**How to complete this task:** Transcribe each entry. Change nothing.

Source data:
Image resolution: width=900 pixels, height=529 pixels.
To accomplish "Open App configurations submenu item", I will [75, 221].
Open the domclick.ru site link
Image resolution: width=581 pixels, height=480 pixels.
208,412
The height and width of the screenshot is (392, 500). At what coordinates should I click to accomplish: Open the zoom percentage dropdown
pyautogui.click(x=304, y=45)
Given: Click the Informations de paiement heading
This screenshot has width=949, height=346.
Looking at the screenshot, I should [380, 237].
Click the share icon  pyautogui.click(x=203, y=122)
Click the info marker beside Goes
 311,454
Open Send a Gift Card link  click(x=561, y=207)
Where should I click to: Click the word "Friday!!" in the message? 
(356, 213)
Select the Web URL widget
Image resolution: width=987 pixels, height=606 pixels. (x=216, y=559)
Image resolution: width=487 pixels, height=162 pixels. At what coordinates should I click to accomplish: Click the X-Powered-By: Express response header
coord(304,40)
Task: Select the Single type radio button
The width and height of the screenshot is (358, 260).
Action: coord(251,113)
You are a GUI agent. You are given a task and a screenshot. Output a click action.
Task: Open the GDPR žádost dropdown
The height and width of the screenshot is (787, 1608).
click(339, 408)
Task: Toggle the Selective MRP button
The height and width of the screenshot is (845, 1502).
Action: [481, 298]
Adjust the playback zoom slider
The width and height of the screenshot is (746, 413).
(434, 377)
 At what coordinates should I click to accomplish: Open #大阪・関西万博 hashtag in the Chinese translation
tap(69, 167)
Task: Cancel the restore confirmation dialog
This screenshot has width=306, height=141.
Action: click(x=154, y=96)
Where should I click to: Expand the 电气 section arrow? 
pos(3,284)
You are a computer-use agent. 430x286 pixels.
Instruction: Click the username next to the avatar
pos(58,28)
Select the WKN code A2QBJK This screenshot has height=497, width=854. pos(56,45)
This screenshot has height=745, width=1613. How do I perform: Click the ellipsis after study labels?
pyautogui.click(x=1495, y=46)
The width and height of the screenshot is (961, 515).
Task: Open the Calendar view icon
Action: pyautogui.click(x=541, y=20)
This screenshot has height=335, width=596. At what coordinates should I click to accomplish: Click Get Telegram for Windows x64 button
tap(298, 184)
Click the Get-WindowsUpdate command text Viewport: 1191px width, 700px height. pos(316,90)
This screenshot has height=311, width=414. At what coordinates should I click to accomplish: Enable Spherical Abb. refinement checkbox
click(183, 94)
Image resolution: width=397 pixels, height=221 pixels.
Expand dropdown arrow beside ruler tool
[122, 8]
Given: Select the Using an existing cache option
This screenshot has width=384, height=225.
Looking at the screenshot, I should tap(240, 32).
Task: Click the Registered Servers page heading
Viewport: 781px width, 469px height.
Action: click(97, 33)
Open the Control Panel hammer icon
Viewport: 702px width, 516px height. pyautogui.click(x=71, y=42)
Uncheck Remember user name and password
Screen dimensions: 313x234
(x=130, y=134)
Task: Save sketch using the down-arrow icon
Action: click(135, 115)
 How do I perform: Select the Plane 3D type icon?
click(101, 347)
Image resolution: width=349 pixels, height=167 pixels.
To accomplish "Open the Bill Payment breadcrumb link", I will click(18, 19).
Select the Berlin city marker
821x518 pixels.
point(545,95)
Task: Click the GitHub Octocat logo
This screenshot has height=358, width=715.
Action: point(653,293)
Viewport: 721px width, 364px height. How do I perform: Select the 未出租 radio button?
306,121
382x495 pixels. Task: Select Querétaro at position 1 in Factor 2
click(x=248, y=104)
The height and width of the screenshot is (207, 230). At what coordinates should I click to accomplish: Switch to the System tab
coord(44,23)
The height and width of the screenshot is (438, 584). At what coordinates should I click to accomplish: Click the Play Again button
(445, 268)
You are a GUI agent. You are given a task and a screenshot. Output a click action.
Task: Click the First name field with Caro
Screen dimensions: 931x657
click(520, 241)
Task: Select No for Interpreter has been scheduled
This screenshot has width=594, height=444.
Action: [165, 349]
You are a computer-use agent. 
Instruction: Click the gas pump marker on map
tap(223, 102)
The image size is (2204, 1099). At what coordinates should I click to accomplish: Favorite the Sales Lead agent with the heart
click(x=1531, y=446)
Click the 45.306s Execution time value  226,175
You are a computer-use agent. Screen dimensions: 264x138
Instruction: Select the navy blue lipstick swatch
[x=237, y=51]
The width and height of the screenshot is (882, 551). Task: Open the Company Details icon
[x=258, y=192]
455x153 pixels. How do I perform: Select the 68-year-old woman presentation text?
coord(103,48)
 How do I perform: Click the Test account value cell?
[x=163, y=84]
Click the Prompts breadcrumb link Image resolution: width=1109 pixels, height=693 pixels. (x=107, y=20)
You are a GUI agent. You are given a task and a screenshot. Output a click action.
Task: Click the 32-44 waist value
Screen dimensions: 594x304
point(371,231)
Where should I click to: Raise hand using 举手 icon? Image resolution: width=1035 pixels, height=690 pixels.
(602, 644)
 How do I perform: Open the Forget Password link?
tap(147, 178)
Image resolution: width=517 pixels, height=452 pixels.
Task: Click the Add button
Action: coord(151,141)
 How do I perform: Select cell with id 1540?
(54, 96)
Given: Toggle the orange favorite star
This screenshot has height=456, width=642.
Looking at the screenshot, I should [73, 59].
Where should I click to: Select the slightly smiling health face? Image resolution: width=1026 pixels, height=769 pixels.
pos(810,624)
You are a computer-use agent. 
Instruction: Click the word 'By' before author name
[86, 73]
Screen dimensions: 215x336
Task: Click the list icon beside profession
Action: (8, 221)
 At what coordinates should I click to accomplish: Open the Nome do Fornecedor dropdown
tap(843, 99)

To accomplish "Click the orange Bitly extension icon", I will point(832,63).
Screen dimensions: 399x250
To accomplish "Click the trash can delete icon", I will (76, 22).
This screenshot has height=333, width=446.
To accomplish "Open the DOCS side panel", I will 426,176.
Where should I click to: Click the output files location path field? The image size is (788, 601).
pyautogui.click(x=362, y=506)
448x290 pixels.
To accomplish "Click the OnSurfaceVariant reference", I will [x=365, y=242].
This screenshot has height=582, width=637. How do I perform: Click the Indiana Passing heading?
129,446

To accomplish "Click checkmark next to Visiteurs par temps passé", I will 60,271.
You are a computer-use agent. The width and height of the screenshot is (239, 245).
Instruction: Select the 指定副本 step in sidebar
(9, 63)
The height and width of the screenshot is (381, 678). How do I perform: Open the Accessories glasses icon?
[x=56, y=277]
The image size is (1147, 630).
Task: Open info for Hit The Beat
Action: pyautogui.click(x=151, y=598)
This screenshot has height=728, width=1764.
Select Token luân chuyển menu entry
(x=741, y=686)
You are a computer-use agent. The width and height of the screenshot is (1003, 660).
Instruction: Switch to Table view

**Written answer:**
Image resolution: width=900 pixels, height=529 pixels.
To accomplish "Open App configurations submenu item", I will [75, 221].
Open the domclick.ru site link
Image resolution: width=581 pixels, height=480 pixels.
208,412
The height and width of the screenshot is (392, 500). At what coordinates should I click to accomplish: Open the zoom percentage dropdown
pyautogui.click(x=304, y=45)
Given: Click the Informations de paiement heading
This screenshot has width=949, height=346.
Looking at the screenshot, I should [380, 237].
Click the share icon  pyautogui.click(x=203, y=122)
Click the info marker beside Goes
 311,454
Open Send a Gift Card link  click(x=561, y=207)
Where should I click to: Click the word "Friday!!" in the message? 
(356, 213)
Select the Web URL widget
Image resolution: width=987 pixels, height=606 pixels. (x=216, y=559)
Image resolution: width=487 pixels, height=162 pixels. At what coordinates should I click to accomplish: Click the X-Powered-By: Express response header
coord(304,40)
Task: Select the Single type radio button
The width and height of the screenshot is (358, 260).
Action: coord(251,113)
You are a GUI agent. You are given a task and a screenshot. Output a click action.
Task: Open the GDPR žádost dropdown
The height and width of the screenshot is (787, 1608).
click(339, 408)
Task: Toggle the Selective MRP button
The height and width of the screenshot is (845, 1502).
Action: [481, 298]
Adjust the playback zoom slider
The width and height of the screenshot is (746, 413).
(434, 377)
 At what coordinates should I click to accomplish: Open #大阪・関西万博 hashtag in the Chinese translation
tap(69, 167)
Task: Cancel the restore confirmation dialog
This screenshot has width=306, height=141.
Action: click(x=154, y=96)
Where should I click to: Expand the 电气 section arrow? 
pos(3,284)
You are a computer-use agent. 430x286 pixels.
Instruction: Click the username next to the avatar
pos(58,28)
Select the WKN code A2QBJK This screenshot has height=497, width=854. pos(56,45)
This screenshot has height=745, width=1613. How do I perform: Click the ellipsis after study labels?
pyautogui.click(x=1495, y=46)
The width and height of the screenshot is (961, 515).
Task: Open the Calendar view icon
Action: pyautogui.click(x=541, y=20)
This screenshot has height=335, width=596. At what coordinates should I click to accomplish: Click Get Telegram for Windows x64 button
tap(298, 184)
Click the Get-WindowsUpdate command text Viewport: 1191px width, 700px height. pos(316,90)
This screenshot has height=311, width=414. At what coordinates should I click to accomplish: Enable Spherical Abb. refinement checkbox
click(183, 94)
Image resolution: width=397 pixels, height=221 pixels.
Expand dropdown arrow beside ruler tool
[122, 8]
Given: Select the Using an existing cache option
This screenshot has width=384, height=225.
Looking at the screenshot, I should tap(240, 32).
Task: Click the Registered Servers page heading
Viewport: 781px width, 469px height.
Action: click(97, 33)
Open the Control Panel hammer icon
Viewport: 702px width, 516px height. pyautogui.click(x=71, y=42)
Uncheck Remember user name and password
Screen dimensions: 313x234
(x=130, y=134)
Task: Save sketch using the down-arrow icon
Action: click(135, 115)
 How do I perform: Select the Plane 3D type icon?
click(101, 347)
Image resolution: width=349 pixels, height=167 pixels.
To accomplish "Open the Bill Payment breadcrumb link", I will click(18, 19).
Select the Berlin city marker
821x518 pixels.
point(545,95)
Task: Click the GitHub Octocat logo
This screenshot has height=358, width=715.
Action: point(653,293)
Viewport: 721px width, 364px height. How do I perform: Select the 未出租 radio button?
306,121
382x495 pixels. Task: Select Querétaro at position 1 in Factor 2
click(x=248, y=104)
The height and width of the screenshot is (207, 230). At what coordinates should I click to accomplish: Switch to the System tab
coord(44,23)
The height and width of the screenshot is (438, 584). At what coordinates should I click to accomplish: Click the Play Again button
(445, 268)
You are a GUI agent. You are given a task and a screenshot. Output a click action.
Task: Click the First name field with Caro
Screen dimensions: 931x657
click(520, 241)
Task: Select No for Interpreter has been scheduled
This screenshot has width=594, height=444.
Action: [165, 349]
You are a computer-use agent. 
Instruction: Click the gas pump marker on map
tap(223, 102)
The image size is (2204, 1099). At what coordinates should I click to accomplish: Favorite the Sales Lead agent with the heart
click(x=1531, y=446)
Click the 45.306s Execution time value  226,175
You are a computer-use agent. Screen dimensions: 264x138
Instruction: Select the navy blue lipstick swatch
[x=237, y=51]
The width and height of the screenshot is (882, 551). Task: Open the Company Details icon
[x=258, y=192]
455x153 pixels. How do I perform: Select the 68-year-old woman presentation text?
coord(103,48)
 How do I perform: Click the Test account value cell?
[x=163, y=84]
Click the Prompts breadcrumb link Image resolution: width=1109 pixels, height=693 pixels. (x=107, y=20)
You are a GUI agent. You are given a task and a screenshot. Output a click action.
Task: Click the 32-44 waist value
Screen dimensions: 594x304
point(371,231)
Where should I click to: Raise hand using 举手 icon? Image resolution: width=1035 pixels, height=690 pixels.
(602, 644)
 How do I perform: Open the Forget Password link?
tap(147, 178)
Image resolution: width=517 pixels, height=452 pixels.
Task: Click the Add button
Action: coord(151,141)
 How do I perform: Select cell with id 1540?
(54, 96)
Given: Toggle the orange favorite star
This screenshot has height=456, width=642.
Looking at the screenshot, I should [73, 59].
Where should I click to: Select the slightly smiling health face? Image resolution: width=1026 pixels, height=769 pixels.
pos(810,624)
You are a computer-use agent. 
Instruction: Click the word 'By' before author name
[86, 73]
Screen dimensions: 215x336
Task: Click the list icon beside profession
Action: (8, 221)
 At what coordinates should I click to accomplish: Open the Nome do Fornecedor dropdown
tap(843, 99)

To accomplish "Click the orange Bitly extension icon", I will point(832,63).
Screen dimensions: 399x250
To accomplish "Click the trash can delete icon", I will (76, 22).
This screenshot has height=333, width=446.
To accomplish "Open the DOCS side panel", I will 426,176.
Where should I click to: Click the output files location path field? The image size is (788, 601).
pyautogui.click(x=362, y=506)
448x290 pixels.
To accomplish "Click the OnSurfaceVariant reference", I will [x=365, y=242].
This screenshot has height=582, width=637. How do I perform: Click the Indiana Passing heading?
129,446

To accomplish "Click checkmark next to Visiteurs par temps passé", I will 60,271.
You are a computer-use agent. The width and height of the screenshot is (239, 245).
Instruction: Select the 指定副本 step in sidebar
(9, 63)
The height and width of the screenshot is (381, 678). How do I perform: Open the Accessories glasses icon?
[x=56, y=277]
The image size is (1147, 630).
Task: Open info for Hit The Beat
Action: pyautogui.click(x=151, y=598)
This screenshot has height=728, width=1764.
Select Token luân chuyển menu entry
(x=741, y=686)
You are a computer-use agent. The width and height of the screenshot is (1003, 660).
Instruction: Switch to Table view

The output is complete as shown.